[Text segment]:
⟨

The direct order forbids military members from consuming alcohol for 72 hours starting 6 a.m. Friday, April 21 through 6 a.m. Monday, April 24, according to 36th Wing spokesman 2nd Lt. J.D. Griffin in an article in the Pacific Edge, a base newspaper.

The order was given by 36th Wing Vice Commander Col. Stephen Wolborsky and applies to the entire wing, according to the article.

The Air Force’s 734th Air Mobility Squadron and the Navy’s Helicopter Sea Combat Squadron Two-Five’s commanding officers are ordering their units — also based at Andersen — to comply with the restriction. Wolborsky also has asked that Department of Defense civilians consider voluntarily participating in the drinking ban.

The article stated that “a number of alcohol related incidents have occurred recently on Andersen at an alarming rate that have been connected with a number sexual assaults, domestic violence and other offenses punishable under the Uniform Code of Military Justice.”

Andersen’s public affairs office was closed Saturday and base officials could not be reached for comment on specific details of incidents that triggered the upcoming ban.

⟩

[Task prompt]: Copy the portion of the alcohol ban text between "The Air Force’s" and "the upcoming ban.", inclusive.

[Supplied information]:
⟨

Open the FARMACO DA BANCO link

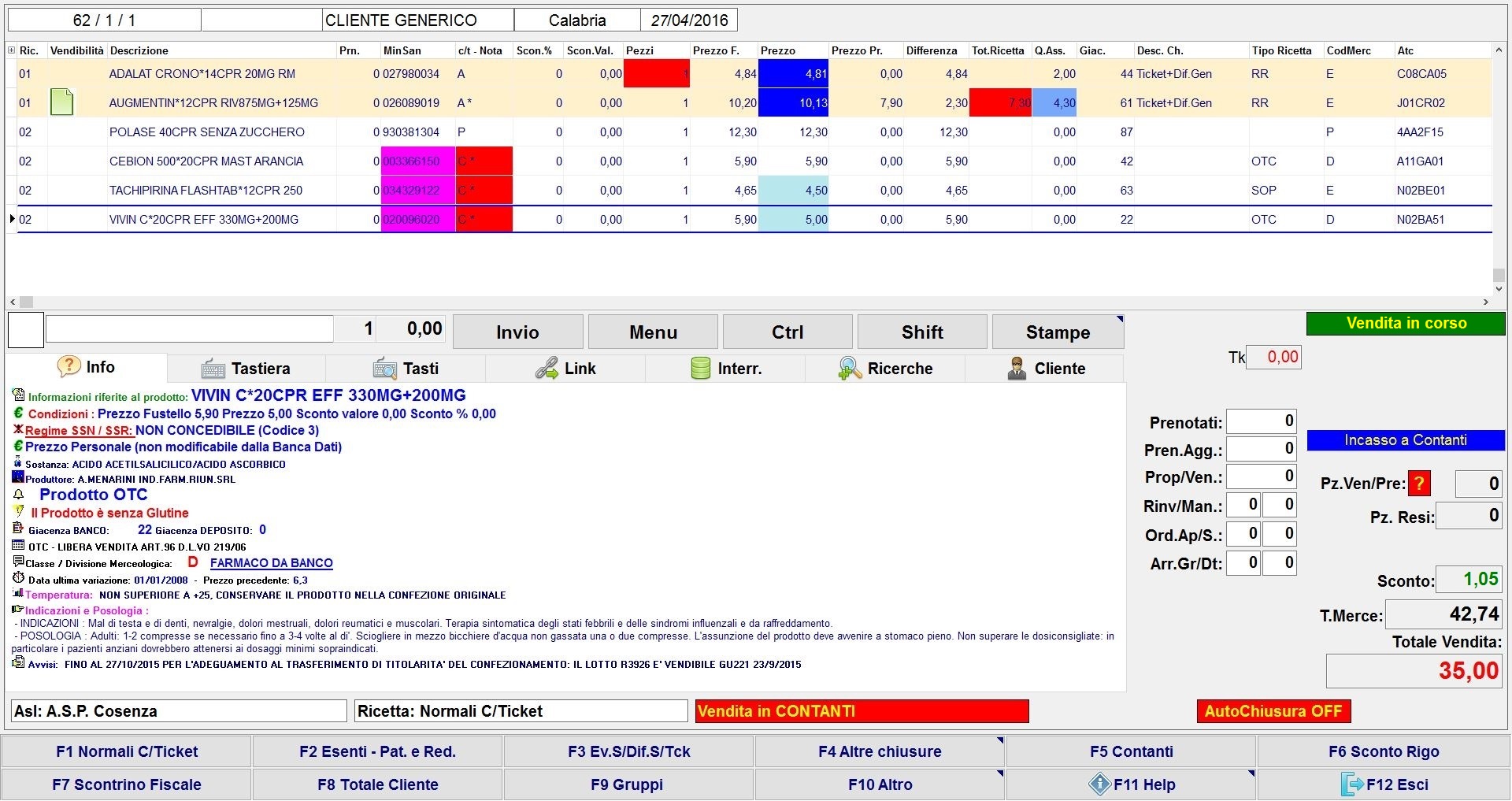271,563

⟩
⟨

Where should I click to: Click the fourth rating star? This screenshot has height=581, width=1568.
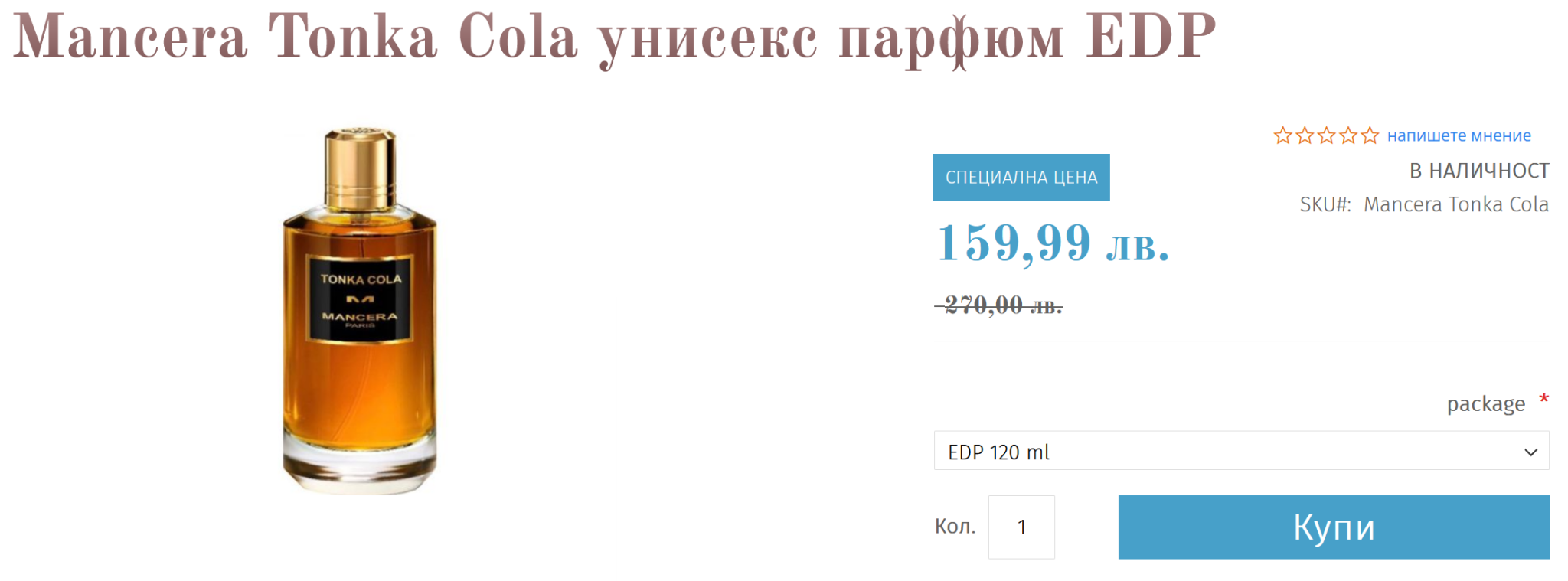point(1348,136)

⟩

[Complete output]:
The Air Force’s 734th Air Mobility Squadron and the Navy’s Helicopter Sea Combat Squadron Two-Five’s commanding officers are ordering their units — also based at Andersen — to comply with the restriction. Wolborsky also has asked that Department of Defense civilians consider voluntarily participating in the drinking ban.

The article stated that “a number of alcohol related incidents have occurred recently on Andersen at an alarming rate that have been connected with a number sexual assaults, domestic violence and other offenses punishable under the Uniform Code of Military Justice.”

Andersen’s public affairs office was closed Saturday and base officials could not be reached for comment on specific details of incidents that triggered the upcoming ban.